For most of the early history of Tempe, Ariz., the skyline was dominated by the iconic Hayden Flour Mill’s two 112-ft silos. It wasn’t until 1967 and the construction of Arizona State University's Manzanita Hall dormitory that the mill was eclipsed.
More than 30 years later, however, with population growth and a dearth of open spaces available for development in a highly sought-after area, Tempe began to look skyward. A handful of high-profile, high-rise projects soon followed, including West Sixth, 115 W. SIxth Street, and Hayden Ferry Lakeside, along the Salt River.
Hub On Campus, a new high-rise which is currently mere months from completion, will soon join these projects as one of the tallest buildings in the city, at 19 stories and 193-ft. The site — a stone’s throw from the enigmatic A-mountain of Arizona State University, and a station along the Valley Metro light-rail line — had been home to the Arizona National Guard.
Hub On Campus is in close proximity of the Valley Metro Light Rail line.
“The project is coming along in an amazing way,” says Ryan Cooney, project manager for Beal | Derkenne Construction. “Not only is Hub On Campus an outstanding project for BDC and our client, but will have a positive economic impact for the city of Tempe in the long and short term.”
Construction has moved onto the finishing stages of the interior build out of the building which will be capable of housing more than 600 residents on 17 residential floors and will also include two floors with 25,000-sq-ft of retail space and an added 6,550-sq-ft feet of restaurants. Apartments run the gamut from 400-sq-ft studios to nearly 1,700-sq-ft, five bedroom communal spaces. Some of the amenities will include a cutting edge pool area, a sand volleyball court and a 22-ft tall outdoor LED video wall.

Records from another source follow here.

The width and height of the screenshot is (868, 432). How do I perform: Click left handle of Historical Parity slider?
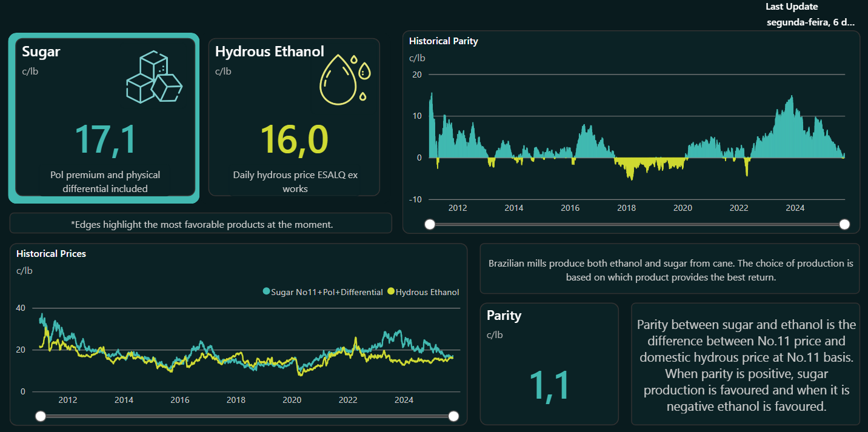coord(430,225)
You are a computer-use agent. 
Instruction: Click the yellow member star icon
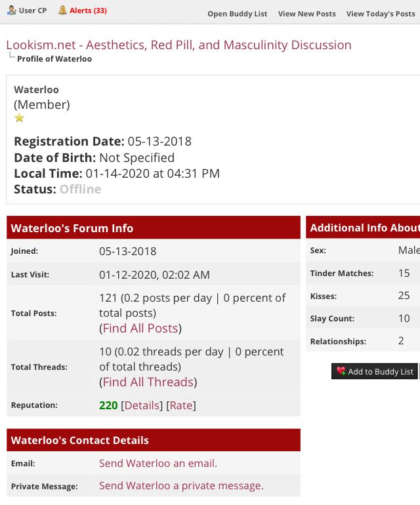point(20,118)
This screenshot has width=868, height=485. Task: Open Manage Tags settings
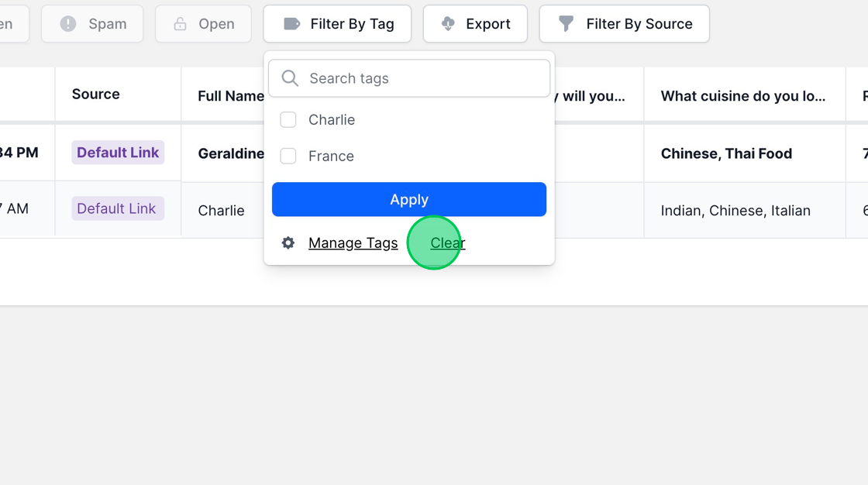353,243
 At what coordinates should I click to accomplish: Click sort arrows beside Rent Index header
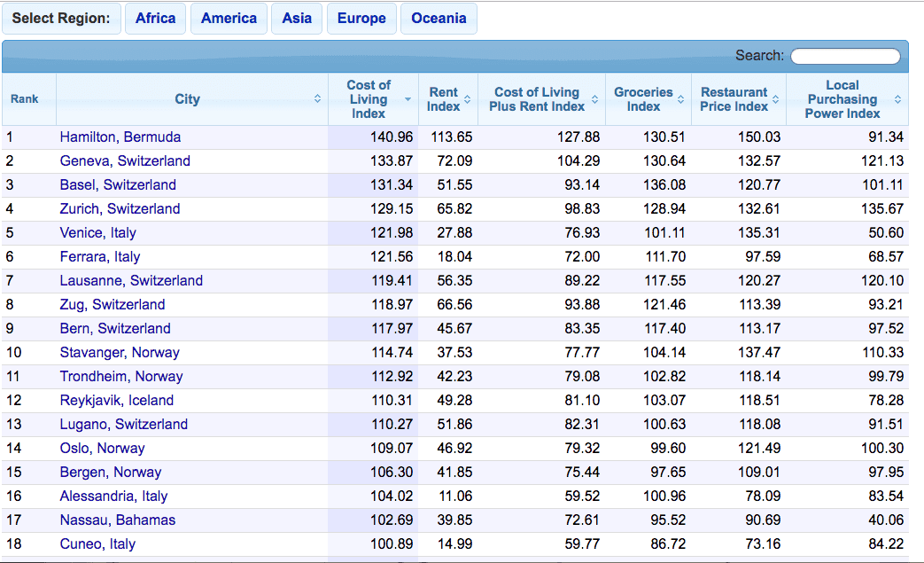468,99
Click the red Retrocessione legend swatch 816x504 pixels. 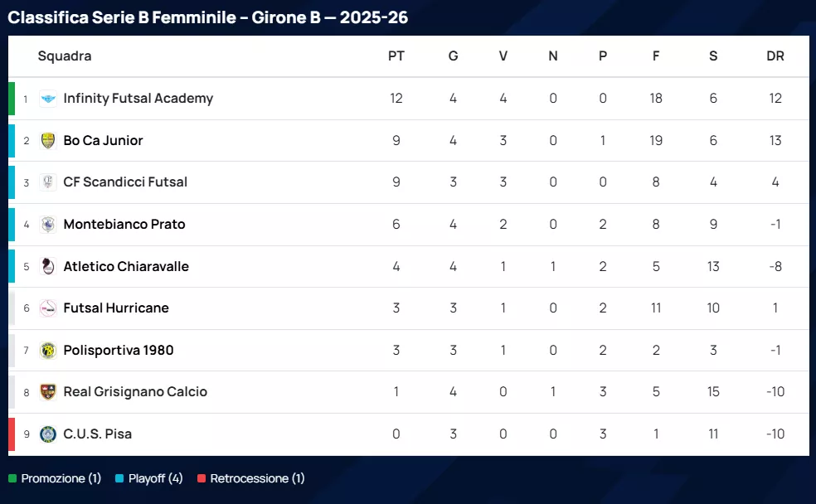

Work began 16 months ago and has employed 450 trade workers.
The exterior skin is complete and interiors are estimated at about 85% completion with work ongoing including cabinets for kitchen and bath, counters, carpet, paint as well as public areas and site work.
Challenges always abound on a construction project, and a project centered within an urban environment that is along the pathway of thousands of university students a day, faced out-of-the ordinary challenges as well. According to BDC, some of the most daunting challenges included significant unforeseen utility issues, a need to coordinate utility work after hours due to the project’s proximity to the university campus, the need for an on site archaeologist and a fast-paced schedule that included split shifts and weekend work.
“There were a million challenges on this project, but BDC mastered all of them to deliver this project for move in schedule,” says Andrew Beal, owner and founder of BDC.
The facility is also in search of LEED accreditation which included multiple dumpsters on site for concrete, steel, wood, drywall and general trash that were removed and their weights tracked for compilation into LEED model. Of course, certification will also be sought by the use of environmentally conscious systems and finishes.
Hub On Campus is expected to be completed by August, just before students begin to arrive for the fall semester.